Le rapport « Anatomy of an AI Kill Chain » (Airwars, 2026) dissèque six étapes critiques du processus militaire automatisé :
- Collecte des données : Des outils comme Palantir ou des capteurs analysent massivement communications et réseaux sociaux.
- Surveillance : Des algorithmes de reconnaissance faciale ou de vision artificielle traquent les mouvements en temps réel.
- Identification des cibles : Les messages privés sont traduits automatiquement, parfois avec des erreurs fatales. Un échange anodin peut être interprété comme une preuve d’activité terroriste.
- Choix de la cible : Des scores de risque générés par IA déterminent qui mérite une frappe – souvent sans vérification humaine.
- Frappe automatisée : Des drones comme ceux d’Anduril ou des missiles autonomes exécutent les ordres, avec un taux croissant d’autonomie.
- Évaluation post-attaque : Les dégâts sont classés par algorithme, sans distinction systématique entre civils et combattants.
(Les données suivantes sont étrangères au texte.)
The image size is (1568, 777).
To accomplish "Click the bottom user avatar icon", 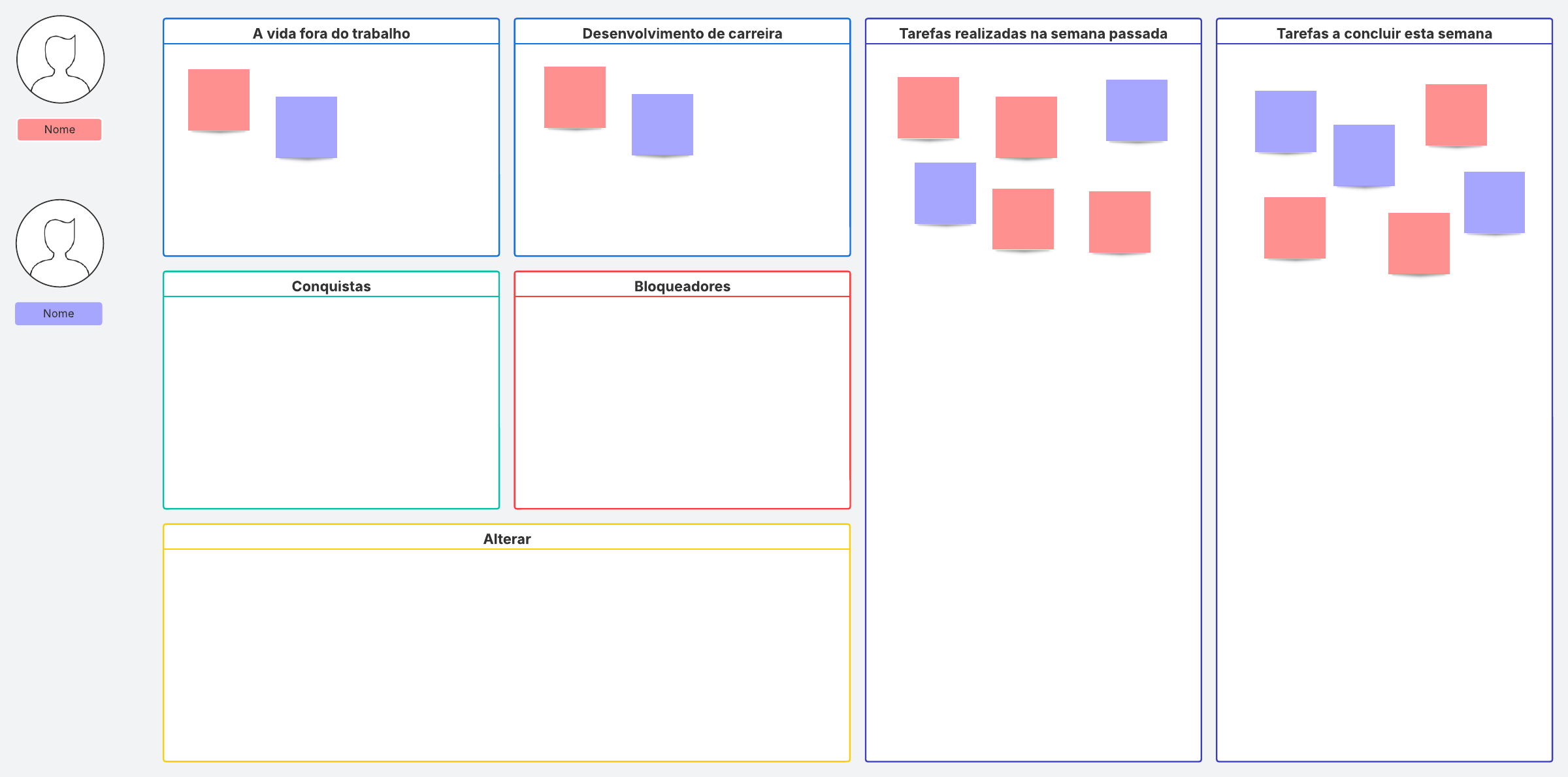I will tap(60, 243).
Selon une étude récente sur les systèmes américains, seulement deux de ces étapes nécessitent encore un contrôle humain. Les quatre autres ? Complètement automatisées. « Dans certains cas, il ne reste presque plus aucun humain dans la boucle », alertent les auteurs. Le danger n’est pas tant une IA malveillante qu’un système opaque, où chaque erreur – comme une mauvaise traduction ou un biais ethnique – peut coûter des vies.